**Data excerpts:**
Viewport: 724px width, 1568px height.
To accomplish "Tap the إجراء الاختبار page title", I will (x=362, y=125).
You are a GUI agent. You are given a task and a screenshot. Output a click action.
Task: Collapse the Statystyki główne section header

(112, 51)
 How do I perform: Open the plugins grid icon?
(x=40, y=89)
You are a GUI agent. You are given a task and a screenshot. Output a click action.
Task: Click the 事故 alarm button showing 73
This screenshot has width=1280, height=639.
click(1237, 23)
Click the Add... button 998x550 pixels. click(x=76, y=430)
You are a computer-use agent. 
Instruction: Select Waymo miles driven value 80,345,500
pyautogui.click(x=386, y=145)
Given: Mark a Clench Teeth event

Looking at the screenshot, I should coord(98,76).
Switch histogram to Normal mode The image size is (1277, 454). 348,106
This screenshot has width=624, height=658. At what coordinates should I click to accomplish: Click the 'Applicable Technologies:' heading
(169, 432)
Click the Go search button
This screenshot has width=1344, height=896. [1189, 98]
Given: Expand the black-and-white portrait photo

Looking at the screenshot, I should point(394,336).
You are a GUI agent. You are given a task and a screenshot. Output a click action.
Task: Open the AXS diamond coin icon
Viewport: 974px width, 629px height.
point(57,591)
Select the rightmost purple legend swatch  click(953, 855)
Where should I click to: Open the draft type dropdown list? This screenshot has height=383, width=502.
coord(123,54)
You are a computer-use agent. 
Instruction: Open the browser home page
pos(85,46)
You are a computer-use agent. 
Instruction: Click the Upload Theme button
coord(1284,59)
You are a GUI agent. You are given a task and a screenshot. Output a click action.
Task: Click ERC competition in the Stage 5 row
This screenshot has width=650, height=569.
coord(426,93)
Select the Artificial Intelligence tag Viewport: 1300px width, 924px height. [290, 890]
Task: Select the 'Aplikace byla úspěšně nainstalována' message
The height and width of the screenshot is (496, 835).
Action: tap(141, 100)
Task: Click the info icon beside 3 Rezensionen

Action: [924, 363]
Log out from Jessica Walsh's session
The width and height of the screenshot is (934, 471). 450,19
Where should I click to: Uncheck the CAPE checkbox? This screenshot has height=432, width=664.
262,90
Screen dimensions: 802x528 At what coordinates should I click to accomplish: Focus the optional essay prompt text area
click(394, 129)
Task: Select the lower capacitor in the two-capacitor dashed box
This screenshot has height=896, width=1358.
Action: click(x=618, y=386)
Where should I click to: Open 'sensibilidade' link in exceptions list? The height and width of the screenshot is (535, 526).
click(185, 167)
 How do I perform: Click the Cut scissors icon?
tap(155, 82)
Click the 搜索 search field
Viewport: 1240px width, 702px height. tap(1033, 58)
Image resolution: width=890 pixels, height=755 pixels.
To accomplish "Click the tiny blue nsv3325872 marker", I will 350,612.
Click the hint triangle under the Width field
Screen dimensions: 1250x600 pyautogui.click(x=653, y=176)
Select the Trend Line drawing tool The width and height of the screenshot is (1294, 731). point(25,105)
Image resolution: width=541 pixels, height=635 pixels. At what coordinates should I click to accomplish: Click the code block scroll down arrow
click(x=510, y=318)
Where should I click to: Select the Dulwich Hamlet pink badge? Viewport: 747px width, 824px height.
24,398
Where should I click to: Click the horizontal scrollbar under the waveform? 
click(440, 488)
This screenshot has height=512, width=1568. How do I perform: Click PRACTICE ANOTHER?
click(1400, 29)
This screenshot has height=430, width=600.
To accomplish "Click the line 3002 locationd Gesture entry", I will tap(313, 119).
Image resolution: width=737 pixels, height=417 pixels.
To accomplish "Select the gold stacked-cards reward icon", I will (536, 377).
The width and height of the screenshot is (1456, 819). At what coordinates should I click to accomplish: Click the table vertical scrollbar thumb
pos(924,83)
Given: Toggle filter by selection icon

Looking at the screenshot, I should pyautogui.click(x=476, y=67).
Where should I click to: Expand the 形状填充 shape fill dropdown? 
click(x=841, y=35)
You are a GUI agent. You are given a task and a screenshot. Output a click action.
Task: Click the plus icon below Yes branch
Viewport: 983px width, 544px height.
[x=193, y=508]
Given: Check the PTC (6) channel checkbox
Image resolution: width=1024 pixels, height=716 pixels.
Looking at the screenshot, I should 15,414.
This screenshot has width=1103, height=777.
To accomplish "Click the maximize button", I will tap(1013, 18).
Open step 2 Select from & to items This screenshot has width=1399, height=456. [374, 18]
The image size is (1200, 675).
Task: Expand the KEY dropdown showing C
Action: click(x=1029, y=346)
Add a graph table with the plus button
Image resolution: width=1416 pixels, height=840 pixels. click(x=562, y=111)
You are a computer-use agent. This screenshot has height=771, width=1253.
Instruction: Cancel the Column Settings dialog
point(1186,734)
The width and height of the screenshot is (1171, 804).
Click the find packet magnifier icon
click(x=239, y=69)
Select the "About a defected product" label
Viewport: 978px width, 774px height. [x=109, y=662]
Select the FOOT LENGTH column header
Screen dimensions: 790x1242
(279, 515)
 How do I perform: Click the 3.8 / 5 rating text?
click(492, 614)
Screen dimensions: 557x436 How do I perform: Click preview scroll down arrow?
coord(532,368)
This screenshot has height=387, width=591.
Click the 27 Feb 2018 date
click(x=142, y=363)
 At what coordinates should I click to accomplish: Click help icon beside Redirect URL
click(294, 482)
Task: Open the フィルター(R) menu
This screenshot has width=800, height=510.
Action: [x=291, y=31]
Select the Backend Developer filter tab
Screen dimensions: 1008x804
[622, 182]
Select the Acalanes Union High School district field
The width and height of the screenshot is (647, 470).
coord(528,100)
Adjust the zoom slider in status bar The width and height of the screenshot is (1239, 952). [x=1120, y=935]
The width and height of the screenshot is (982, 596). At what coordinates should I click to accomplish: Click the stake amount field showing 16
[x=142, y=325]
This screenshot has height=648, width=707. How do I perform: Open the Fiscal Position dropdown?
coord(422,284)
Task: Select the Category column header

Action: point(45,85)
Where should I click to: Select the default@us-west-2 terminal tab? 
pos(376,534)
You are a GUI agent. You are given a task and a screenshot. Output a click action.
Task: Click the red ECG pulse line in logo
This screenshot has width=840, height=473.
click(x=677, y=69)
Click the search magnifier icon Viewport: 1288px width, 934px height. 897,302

**Activity:**
Write out the data again in full. Match it exactly.

**Answer to the exercise:**
Viewport: 724px width, 1568px height.
To accomplish "Tap the إجراء الاختبار page title", I will (x=362, y=125).
You are a GUI agent. You are given a task and a screenshot. Output a click action.
Task: Collapse the Statystyki główne section header

(112, 51)
 How do I perform: Open the plugins grid icon?
(x=40, y=89)
You are a GUI agent. You are given a task and a screenshot. Output a click action.
Task: Click the 事故 alarm button showing 73
This screenshot has width=1280, height=639.
click(1237, 23)
Click the Add... button 998x550 pixels. click(x=76, y=430)
You are a computer-use agent. 
Instruction: Select Waymo miles driven value 80,345,500
pyautogui.click(x=386, y=145)
Given: Mark a Clench Teeth event

Looking at the screenshot, I should coord(98,76).
Switch histogram to Normal mode The image size is (1277, 454). 348,106
This screenshot has width=624, height=658. At what coordinates should I click to accomplish: Click the 'Applicable Technologies:' heading
(169, 432)
Click the Go search button
This screenshot has width=1344, height=896. [1189, 98]
Given: Expand the black-and-white portrait photo

Looking at the screenshot, I should point(394,336).
You are a GUI agent. You are given a task and a screenshot. Output a click action.
Task: Open the AXS diamond coin icon
Viewport: 974px width, 629px height.
point(57,591)
Select the rightmost purple legend swatch  click(953, 855)
Where should I click to: Open the draft type dropdown list? This screenshot has height=383, width=502.
coord(123,54)
You are a computer-use agent. 
Instruction: Open the browser home page
pos(85,46)
You are a computer-use agent. 
Instruction: Click the Upload Theme button
coord(1284,59)
You are a GUI agent. You are given a task and a screenshot. Output a click action.
Task: Click ERC competition in the Stage 5 row
This screenshot has width=650, height=569.
coord(426,93)
Select the Artificial Intelligence tag Viewport: 1300px width, 924px height. [290, 890]
Task: Select the 'Aplikace byla úspěšně nainstalována' message
The height and width of the screenshot is (496, 835).
Action: tap(141, 100)
Task: Click the info icon beside 3 Rezensionen

Action: [924, 363]
Log out from Jessica Walsh's session
The width and height of the screenshot is (934, 471). 450,19
Where should I click to: Uncheck the CAPE checkbox? This screenshot has height=432, width=664.
262,90
Screen dimensions: 802x528 At what coordinates should I click to accomplish: Focus the optional essay prompt text area
click(394, 129)
Task: Select the lower capacitor in the two-capacitor dashed box
This screenshot has height=896, width=1358.
Action: click(x=618, y=386)
Where should I click to: Open 'sensibilidade' link in exceptions list? The height and width of the screenshot is (535, 526).
click(185, 167)
 How do I perform: Click the Cut scissors icon?
tap(155, 82)
Click the 搜索 search field
Viewport: 1240px width, 702px height. tap(1033, 58)
Image resolution: width=890 pixels, height=755 pixels.
To accomplish "Click the tiny blue nsv3325872 marker", I will 350,612.
Click the hint triangle under the Width field
Screen dimensions: 1250x600 pyautogui.click(x=653, y=176)
Select the Trend Line drawing tool The width and height of the screenshot is (1294, 731). point(25,105)
Image resolution: width=541 pixels, height=635 pixels. At what coordinates should I click to accomplish: Click the code block scroll down arrow
click(x=510, y=318)
Where should I click to: Select the Dulwich Hamlet pink badge? Viewport: 747px width, 824px height.
24,398
Where should I click to: Click the horizontal scrollbar under the waveform? 
click(440, 488)
This screenshot has height=512, width=1568. How do I perform: Click PRACTICE ANOTHER?
click(1400, 29)
This screenshot has height=430, width=600.
To accomplish "Click the line 3002 locationd Gesture entry", I will tap(313, 119).
Image resolution: width=737 pixels, height=417 pixels.
To accomplish "Select the gold stacked-cards reward icon", I will (536, 377).
The width and height of the screenshot is (1456, 819). At what coordinates should I click to accomplish: Click the table vertical scrollbar thumb
pos(924,83)
Given: Toggle filter by selection icon

Looking at the screenshot, I should pyautogui.click(x=476, y=67).
Where should I click to: Expand the 形状填充 shape fill dropdown? 
click(x=841, y=35)
You are a GUI agent. You are given a task and a screenshot. Output a click action.
Task: Click the plus icon below Yes branch
Viewport: 983px width, 544px height.
[x=193, y=508]
Given: Check the PTC (6) channel checkbox
Image resolution: width=1024 pixels, height=716 pixels.
Looking at the screenshot, I should 15,414.
This screenshot has width=1103, height=777.
To accomplish "Click the maximize button", I will tap(1013, 18).
Open step 2 Select from & to items This screenshot has width=1399, height=456. [374, 18]
The image size is (1200, 675).
Task: Expand the KEY dropdown showing C
Action: click(x=1029, y=346)
Add a graph table with the plus button
Image resolution: width=1416 pixels, height=840 pixels. click(x=562, y=111)
You are a computer-use agent. This screenshot has height=771, width=1253.
Instruction: Cancel the Column Settings dialog
point(1186,734)
The width and height of the screenshot is (1171, 804).
Click the find packet magnifier icon
click(x=239, y=69)
Select the "About a defected product" label
Viewport: 978px width, 774px height. [x=109, y=662]
Select the FOOT LENGTH column header
Screen dimensions: 790x1242
(279, 515)
 How do I perform: Click the 3.8 / 5 rating text?
click(492, 614)
Screen dimensions: 557x436 How do I perform: Click preview scroll down arrow?
coord(532,368)
This screenshot has height=387, width=591.
Click the 27 Feb 2018 date
click(x=142, y=363)
 At what coordinates should I click to accomplish: Click help icon beside Redirect URL
click(294, 482)
Task: Open the フィルター(R) menu
This screenshot has width=800, height=510.
Action: [x=291, y=31]
Select the Backend Developer filter tab
Screen dimensions: 1008x804
[622, 182]
Select the Acalanes Union High School district field
The width and height of the screenshot is (647, 470).
coord(528,100)
Adjust the zoom slider in status bar The width and height of the screenshot is (1239, 952). [x=1120, y=935]
The width and height of the screenshot is (982, 596). At what coordinates should I click to accomplish: Click the stake amount field showing 16
[x=142, y=325]
This screenshot has height=648, width=707. How do I perform: Open the Fiscal Position dropdown?
coord(422,284)
Task: Select the Category column header

Action: point(45,85)
Where should I click to: Select the default@us-west-2 terminal tab? 
pos(376,534)
You are a GUI agent. You are given a task and a screenshot. Output a click action.
Task: Click the red ECG pulse line in logo
This screenshot has width=840, height=473.
click(x=677, y=69)
Click the search magnifier icon Viewport: 1288px width, 934px height. 897,302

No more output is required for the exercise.